> Work instructions: Look below for the line containing "At what coordinates", then write out that line and every line after it to the end, exactly, minus the pictures.

> Provided data:
———

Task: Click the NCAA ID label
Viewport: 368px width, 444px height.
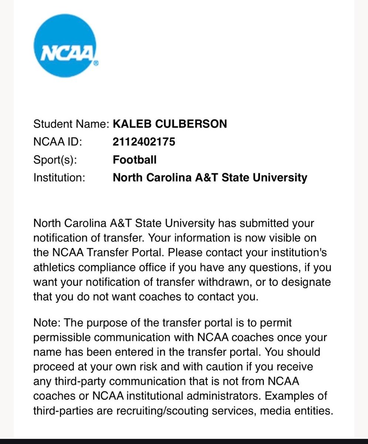Action: (57, 142)
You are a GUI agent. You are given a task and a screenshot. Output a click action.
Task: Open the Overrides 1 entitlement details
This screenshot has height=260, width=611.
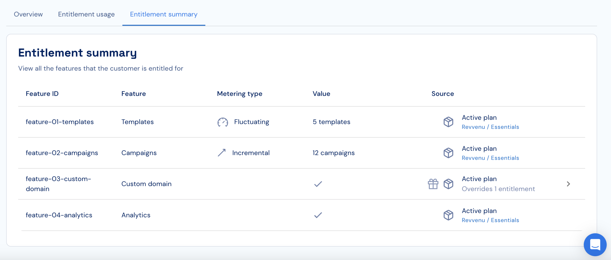(498, 189)
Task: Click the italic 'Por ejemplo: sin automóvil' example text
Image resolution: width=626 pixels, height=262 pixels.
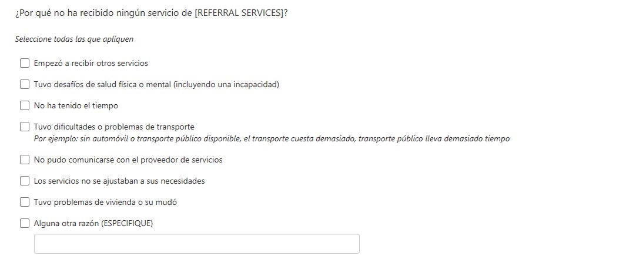Action: pyautogui.click(x=272, y=139)
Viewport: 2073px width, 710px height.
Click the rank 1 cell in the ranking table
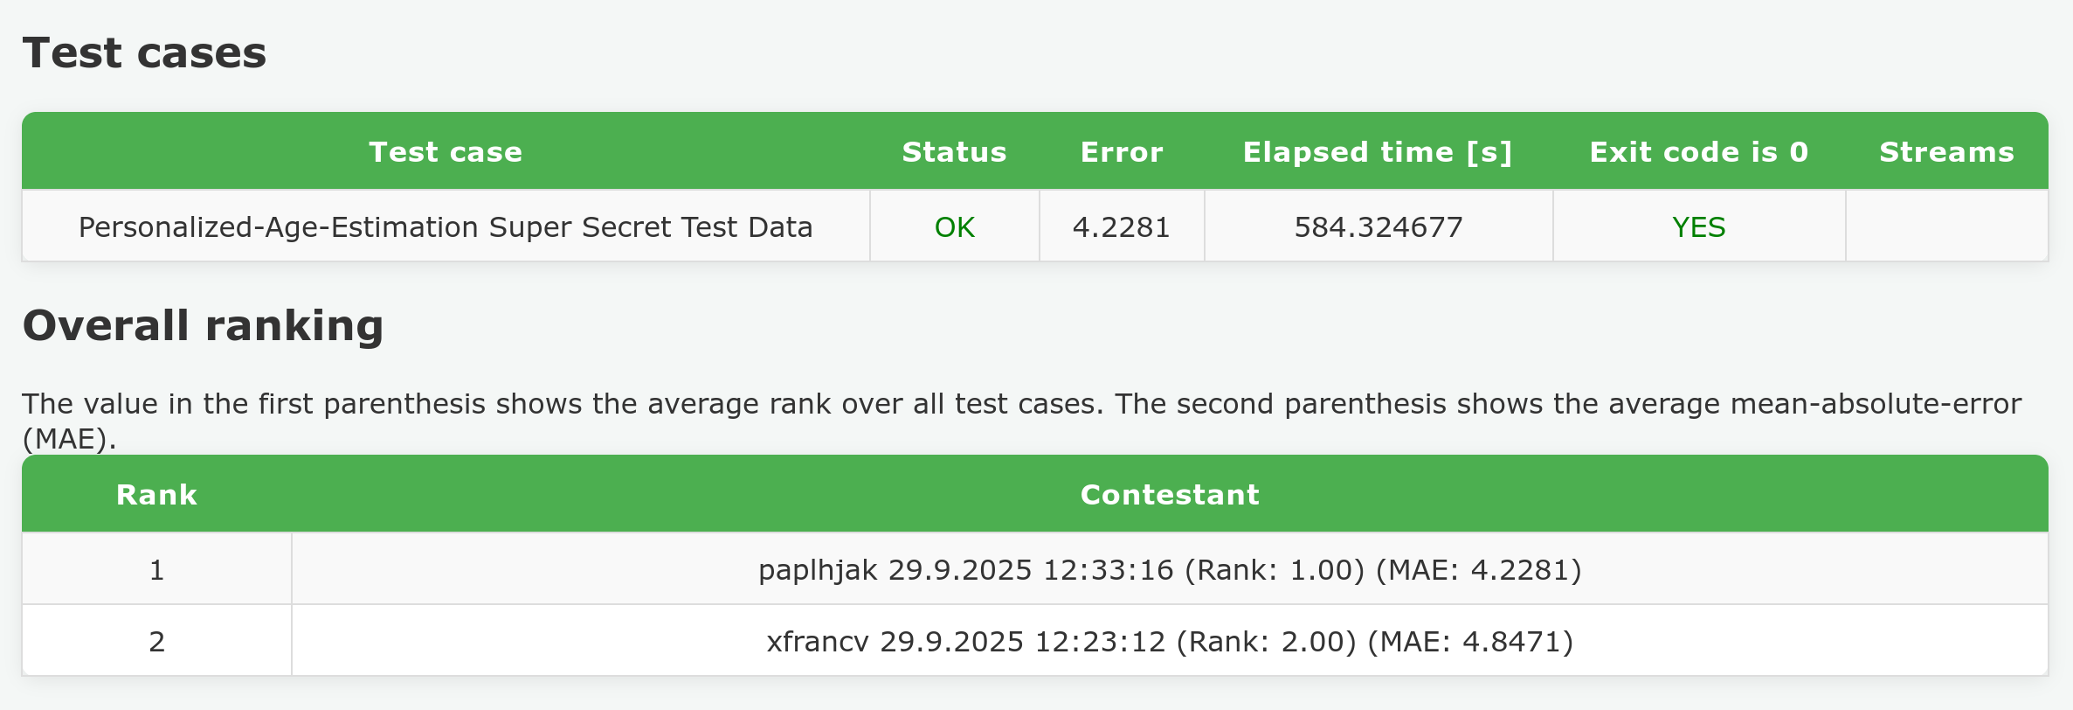tap(156, 570)
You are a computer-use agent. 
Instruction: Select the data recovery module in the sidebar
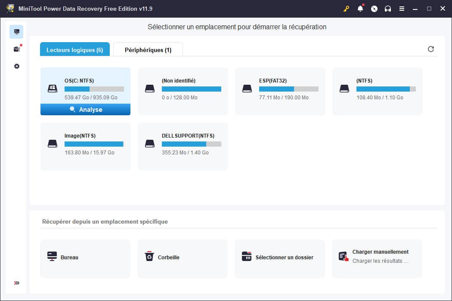(x=16, y=31)
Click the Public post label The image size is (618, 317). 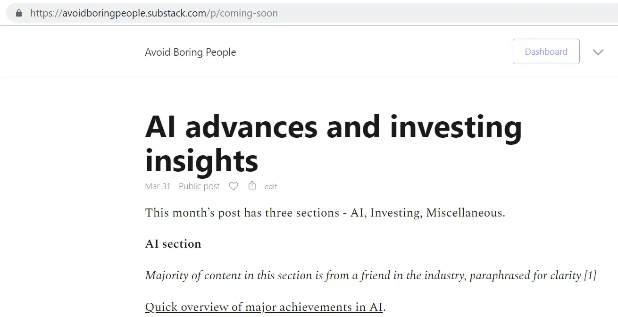coord(199,186)
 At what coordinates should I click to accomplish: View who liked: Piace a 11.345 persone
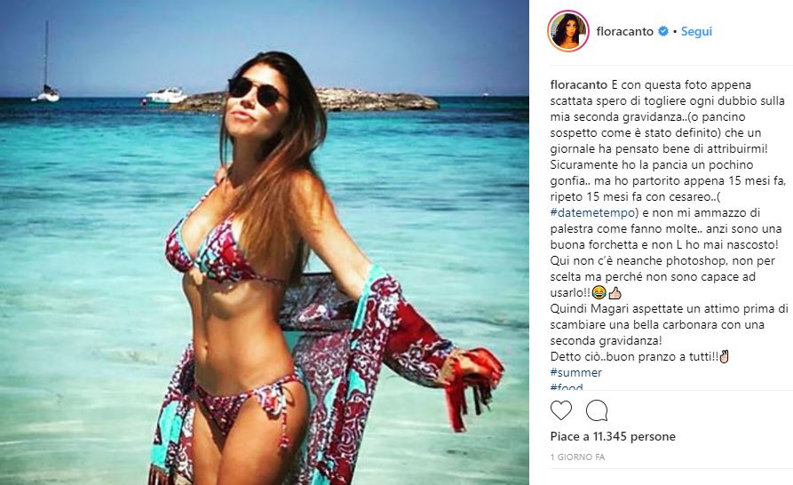pyautogui.click(x=613, y=436)
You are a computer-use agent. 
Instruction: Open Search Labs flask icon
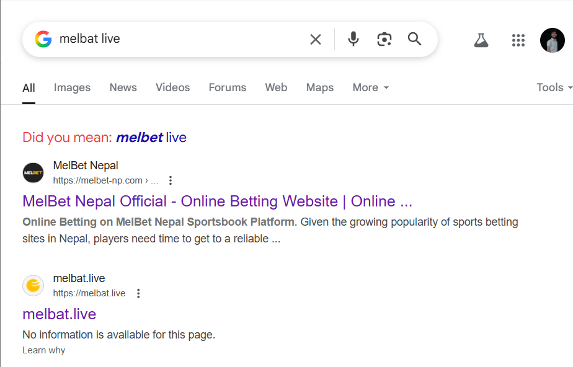481,40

———

> Solution to this exercise:
 At what coordinates should I click to accomplish: View who liked: Piace a 11.345 persone
pyautogui.click(x=613, y=436)
You are a computer-use agent. 
Instruction: Open Search Labs flask icon
481,40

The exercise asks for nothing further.